Unter der Oberfläche der spannenden Geschichte brodeln da einfach unglaublich viele spannende Fragen und aufgezeigte Probleme. Kann man als privilegiertes Mitglied einer Gesellschaft etwas gegen deren Grundsätze tun? Sollte man es, auch wenn es das eigene Leben schlechter machen wird? Kann es zwischen Sklaven und ihren Besitzern je zu einer aufrechten Freundschaft kommen? Wieso stehen nicht alle Sklaven auf und wenden sich gegen ihre Besitzer, wo sie doch die Macht dazu hätten? Auch der ganze Komplex von Männlichkeit und Sexualität ist meiner Meinung nach gelungen abgedeckt, zumal mir nicht sehr viele andere Bücher einfallen, in denen Männer sich über ihre Kampffähigkeiten hinaus auch noch als irgendwie begehrenswert für irgendeine Zielgruppe vermarkten müssen, um Erfolg zu haben. Und auch so Dinge wie „natürlich schadet es dem Ruf eines Gladiators nicht, mit einem anderen Mann zu vögeln und sich dabei filmen zu lassen und das Video zu verbreiten – aber puuuuuh, er hat sich in die passive Rolle beim Sex begeben und das ist so weibisch und schadet seinem Ruf“ – eine absolut ins Setting passende Szene, die aber trotzdem Fragen zum Thema (toxische) Maskulinität aufwirft und deshalb auch über die eigentliche Story hinaus relevant ist.
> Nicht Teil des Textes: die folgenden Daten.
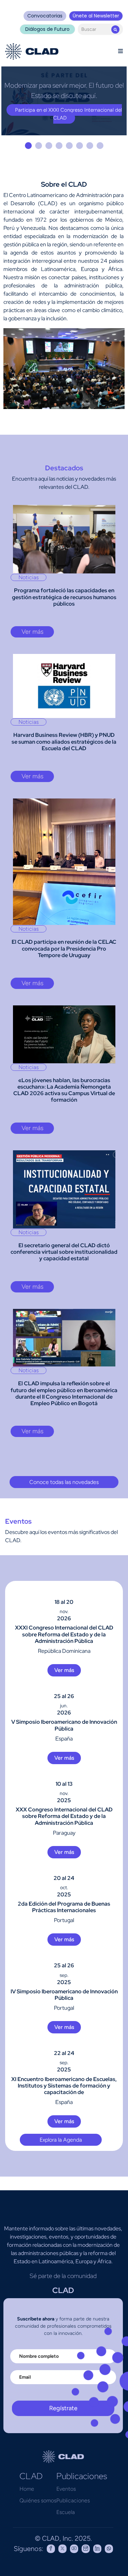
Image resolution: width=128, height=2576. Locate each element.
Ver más (32, 634)
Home (26, 2491)
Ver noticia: (64, 120)
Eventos (66, 2491)
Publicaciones (73, 2503)
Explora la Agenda (61, 2142)
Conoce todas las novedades (64, 1485)
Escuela (65, 2515)
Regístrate (63, 2410)
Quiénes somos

In eine ähnliche Richtung geht der Konflikt von Lucius Marinus und Spartacus, die sich vermutlich ähnlicher sind, als sie selber zugeben würden und die zeigen, dass ein gewaltsamer Konflikt im Grunde genommen immer gleich endet – egal, wie viele Sklaven, Soldaten und Unschuldige mit hineingezogen werden.

Insgesamt hat mich dieser Aspekt des Romans sehr beeindruckt. Er zeigt einmal mehr, wie gut und wichtig es ist, politische und gesellschaftliche Themen auch in der Science Fiction und Fantasy aufzuwerfen (zumal es keine nicht politische Unterhaltungsliteratur gibt, wozu ich demnächst nochmal einen Artikel verlinken werde). Dass das Ende des Romans dementsprechend auch eher realistisch ausfällt und zwar so mancher Charakter zu einem Happy End findet, aber sich nichts Grundsätzliches ändert, ist dann umso passender und war bei der historischen Vorlage natürlich auch irgendwo zu erwarten.

Ceterum censeo: Roma Nova ist ein spannender Roman mit einem saucoolen Setting – unterhaltsam und gleichzeitig mehr als nur eine aufregende Geschichte, da die beschriebene Gesellschaft des römischen Weltraumreiches in vielen Punkten zum Nachdenken anregt. Große Empfehlung.